>>
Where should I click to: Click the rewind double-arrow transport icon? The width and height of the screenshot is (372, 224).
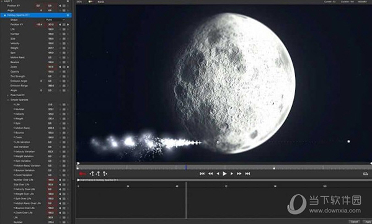pyautogui.click(x=210, y=174)
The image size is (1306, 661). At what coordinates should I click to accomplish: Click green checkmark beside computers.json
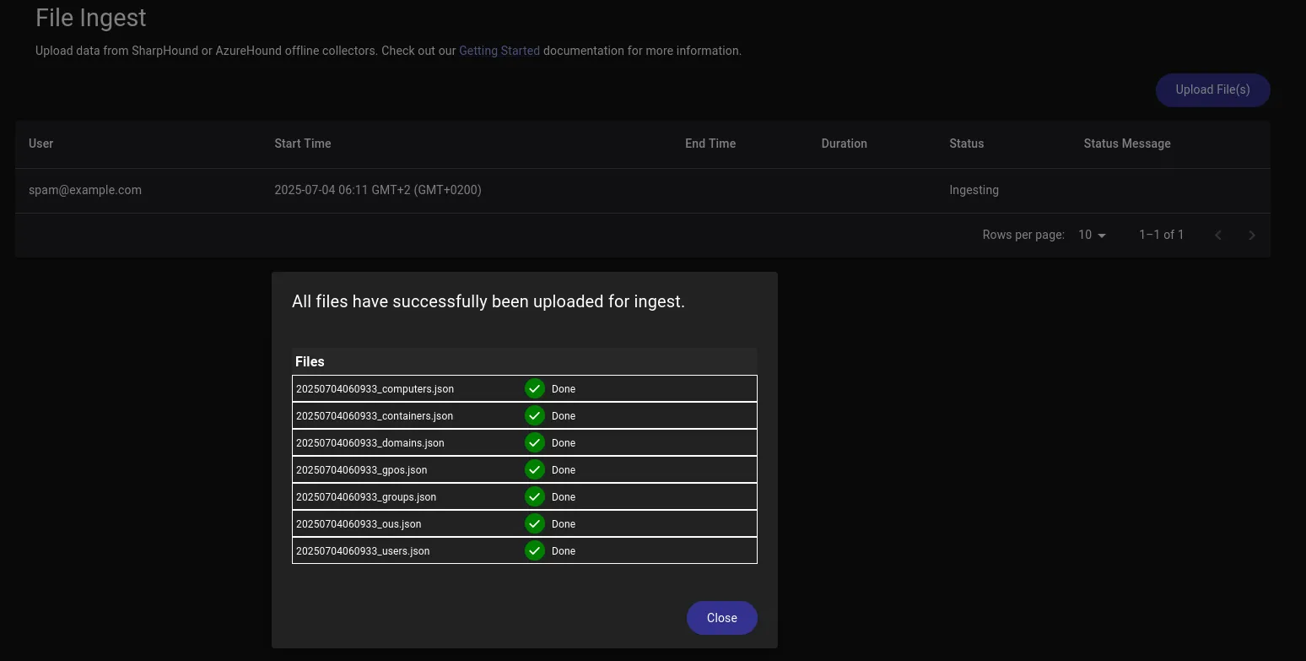coord(534,389)
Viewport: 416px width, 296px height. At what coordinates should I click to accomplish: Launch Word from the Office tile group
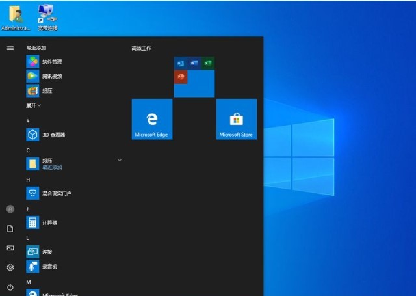coord(194,63)
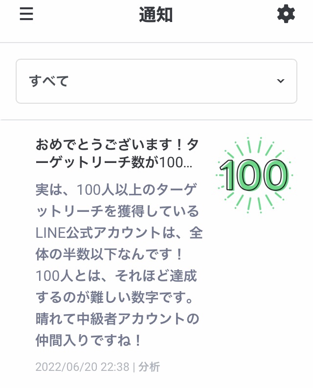Click the line LINE公式アカウントは、全

(x=119, y=233)
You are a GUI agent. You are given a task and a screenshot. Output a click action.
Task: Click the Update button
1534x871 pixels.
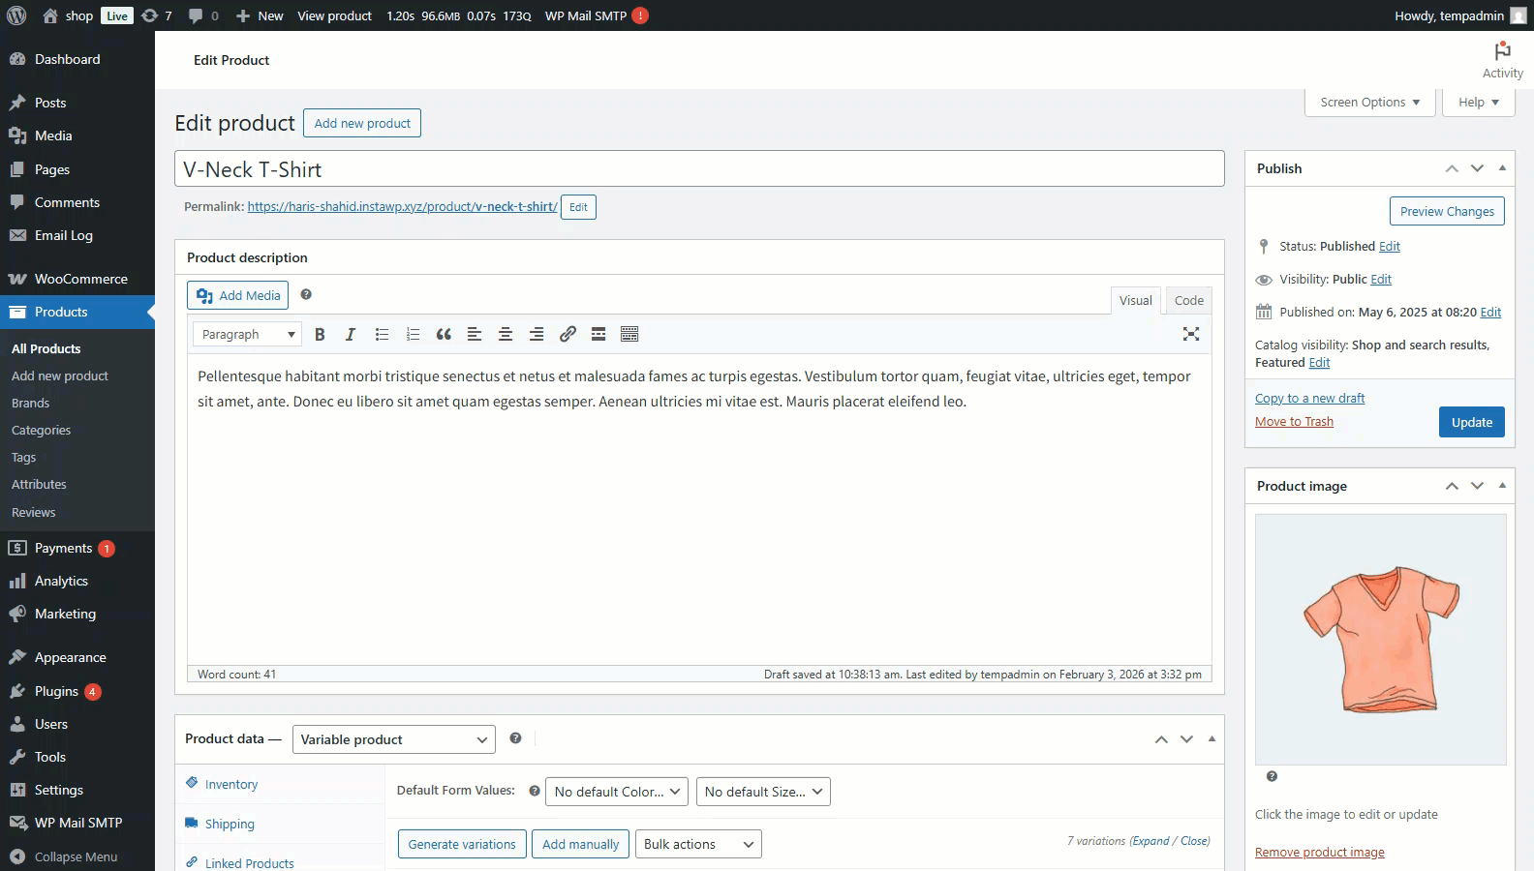pos(1471,422)
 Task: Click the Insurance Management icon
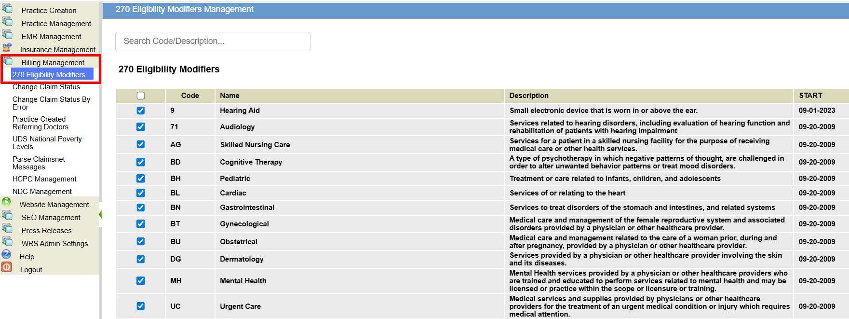click(7, 48)
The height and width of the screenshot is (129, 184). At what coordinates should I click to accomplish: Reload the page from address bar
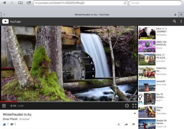(x=125, y=3)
<<
- **TASK TO CARRY OUT**
The copy starts at the line holding "Task: Click the Insurance Management icon" and ends at the last line of the records above. Transcribe those lines exactly, pictures excluded.

- **OUTPUT BELOW**
 Task: Click the Insurance Management icon
click(7, 48)
The height and width of the screenshot is (129, 184). At what coordinates should I click to accomplish: Reload the page from address bar
(x=125, y=3)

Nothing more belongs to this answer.